Thursday 7 February 2013

How far to go over the right to know?

By Choo Zheng Xi, Published The Straits Times, 6 Feb 2013

PRIME Minister Lee Hsien Loong was less than enthusiastic when responding to an audience member's question about whether the Government was considering a Freedom of Information Act (FOIA) at this year's Institute of Policy Studies Perspectives Seminar last week.

The exchange was the latest instalment of a perennial but peripheral discussion about an FOIA. In fact, there is much misunderstanding and inflated expectations about such an Act and what it might achieve.

As a result, the respective positions for and against such legislation have been reduced to the following: proponents argue that the Act will make the Government more accountable and transparent, while opponents argue that it will sap government resources, lead to leaks in sensitive information and conversely encourage opaqueness.

Both positions are reasonable hypotheses of possible outcomes. But it might be more productive to look at the experience of countries with FOIA legislation to get a better sense of the actual challenges and promises of such an Act.

First, what is an FOIA and how does such legislation generally look?
FOIA legislation is best understood as "right-to-know" legislation that guarantees any member of the public's right to access data held by government bodies. As of the last quarter of 2012, at least 93 countries have some form of FOIA legislation.

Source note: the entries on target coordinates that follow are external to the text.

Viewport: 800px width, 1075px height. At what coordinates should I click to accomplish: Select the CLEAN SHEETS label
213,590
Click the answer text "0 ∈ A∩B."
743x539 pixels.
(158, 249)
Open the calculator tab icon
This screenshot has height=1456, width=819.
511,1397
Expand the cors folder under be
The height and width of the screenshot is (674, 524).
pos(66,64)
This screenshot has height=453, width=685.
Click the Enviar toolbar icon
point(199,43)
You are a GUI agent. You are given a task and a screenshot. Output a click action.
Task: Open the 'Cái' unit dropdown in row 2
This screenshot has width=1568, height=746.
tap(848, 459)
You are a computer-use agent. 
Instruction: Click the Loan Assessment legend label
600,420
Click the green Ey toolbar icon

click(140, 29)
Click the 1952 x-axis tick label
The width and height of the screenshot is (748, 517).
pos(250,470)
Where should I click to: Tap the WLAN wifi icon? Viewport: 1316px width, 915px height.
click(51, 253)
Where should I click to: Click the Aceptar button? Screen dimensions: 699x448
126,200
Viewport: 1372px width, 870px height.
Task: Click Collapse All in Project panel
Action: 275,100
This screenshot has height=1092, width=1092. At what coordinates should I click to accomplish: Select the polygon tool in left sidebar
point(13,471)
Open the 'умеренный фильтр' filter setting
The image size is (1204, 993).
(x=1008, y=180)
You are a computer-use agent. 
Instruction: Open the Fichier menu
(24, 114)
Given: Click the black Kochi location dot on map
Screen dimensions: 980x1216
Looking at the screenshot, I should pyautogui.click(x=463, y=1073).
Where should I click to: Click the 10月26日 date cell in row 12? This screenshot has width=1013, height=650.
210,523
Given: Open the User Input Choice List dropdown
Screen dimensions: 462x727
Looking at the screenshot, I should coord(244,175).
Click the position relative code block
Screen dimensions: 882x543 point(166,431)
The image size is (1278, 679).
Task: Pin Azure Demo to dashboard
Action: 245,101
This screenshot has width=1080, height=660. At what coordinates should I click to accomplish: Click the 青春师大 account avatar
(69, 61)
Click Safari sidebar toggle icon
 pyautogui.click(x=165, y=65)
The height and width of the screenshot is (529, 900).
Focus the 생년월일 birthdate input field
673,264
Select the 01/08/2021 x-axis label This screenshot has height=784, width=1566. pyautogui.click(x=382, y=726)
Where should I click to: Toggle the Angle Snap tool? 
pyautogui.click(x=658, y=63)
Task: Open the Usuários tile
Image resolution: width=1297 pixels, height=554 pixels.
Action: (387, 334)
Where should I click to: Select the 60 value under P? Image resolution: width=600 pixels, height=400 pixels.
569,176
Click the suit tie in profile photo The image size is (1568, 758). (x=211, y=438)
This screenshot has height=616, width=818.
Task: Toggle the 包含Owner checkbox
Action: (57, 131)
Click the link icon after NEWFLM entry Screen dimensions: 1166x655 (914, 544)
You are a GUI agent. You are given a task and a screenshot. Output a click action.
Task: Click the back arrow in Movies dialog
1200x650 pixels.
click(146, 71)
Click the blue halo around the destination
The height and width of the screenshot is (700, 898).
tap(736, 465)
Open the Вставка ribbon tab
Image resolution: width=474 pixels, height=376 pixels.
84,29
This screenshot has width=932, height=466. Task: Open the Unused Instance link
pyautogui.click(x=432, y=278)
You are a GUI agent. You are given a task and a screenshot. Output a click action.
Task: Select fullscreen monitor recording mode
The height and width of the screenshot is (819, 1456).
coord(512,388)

Such legislation is generally coupled with legal obligations for government bodies to archive information.

FOIA requests can be made by members of the public, civil society groups or news organisations. Decisions by public bodies not to disclose information are usually reviewable by the courts.

Three misconceptions about FOIA legislation have caused much disappointment to information activists in countries that have adopted it. Such misconceptions have also held back governments' adoption of it in countries that have yet to do so.

The first relates to scope. Campaigners hope, and governments fear, that the all-encompassing breadth of an FOIA will shine a strobe light of openness on every nook and cranny of government.

In reality, FOIA legislation even in Western democracies with more liberal attitudes to public access to information has exemptions that entitle governments to withhold or redact information about sensitive national security and defence documents, Cabinet deliberations or government documents containing personal data of third parties.

For example, US law recognises the right of the federal government to withhold information on national security grounds in cases where the information is so sensitive that the agency is entitled to respond that it can "neither confirm or deny" it actually exists.

Such a response is known as a "Glomar response" after the name of a top secret CIA programme used to salvage a Soviet submarine at the height of the Cold War.

More recently, the response was used by a US federal circuit court to prevent the release of documents relating to the use of torture in the US "war on terror".

So, those hoping to see the introduction of an FOIA need to keep in mind the reality that the Government will still, at the end of the day, be entitled to withhold certain classes of sensitive information.

As for the Government, the concern that it will completely lose its ability to protect sensitive information should not be overstated.

The second misconception about the FOIA from those who favour it is that it will painlessly usher in a new era of enlightened public discourse.

The experience of countries that have adopted it suggests a more prosaic reality: requests for information will include the mad and the bad, thrown in with questions that are the paragons of investigative journalism and public spiritedness.

It is entirely possible the former will outnumber the latter.

In the early years of the FOIA in Britain (which adopted it in 2000), requests were made seeking the e-mail addresses of unmarried policemen in Hampshire and the number of sex acts perpetrated on Welsh sheep.

Public education about the benefits and mechanics of an FOIA can take much more time than the conceptualisation and implementation of actual legislation.

Even with the Act, it will take time to entrench a culture of access to information as of right, and build an engaged civil society that is able to meaningfully analyse the data obtained and formulate questions for further public debate.

It will also take time to convince all levels of government bureaucracy that a culture of archiving and releasing information to the public as a matter of course is beneficial to public policy formulation.

The third misconception about the FOIA is that it discourages candour in decision-making.

The argument goes that it will have a "chilling effect" on policymakers fearful of having potentially to reveal the minutes of internal meetings to public scrutiny, leading to a sanitisation of meeting minutes.

Thankfully, this does not appear to be Britain's experience.

A House of Lords Justice Committee report set up to review the FOIA, published in July last year, "was not able to conclude, with any certainty, that a chilling effect has resulted from the FOI Act". It added that the value of openness introduced by the Act balanced out any marginal chilling effect.

In any case, it is questionable if the Singapore civil service with its high standards of integrity will succumb to the perverse incentive to conceal information to prevent it surfacing.

The pros and cons of an FOIA deserve serious, informed debate that comes from a clear-eyed understanding of its potential limitations and a realistic view of what it can achieve.

A proper understanding of its potential, together with sustained public education, can go some way to enhancing the culture of transparency and good decision making that the Singapore Government is known for.

The writer is a lawyer at Peter Low LLC and has worked on FOIA litigation in the United States.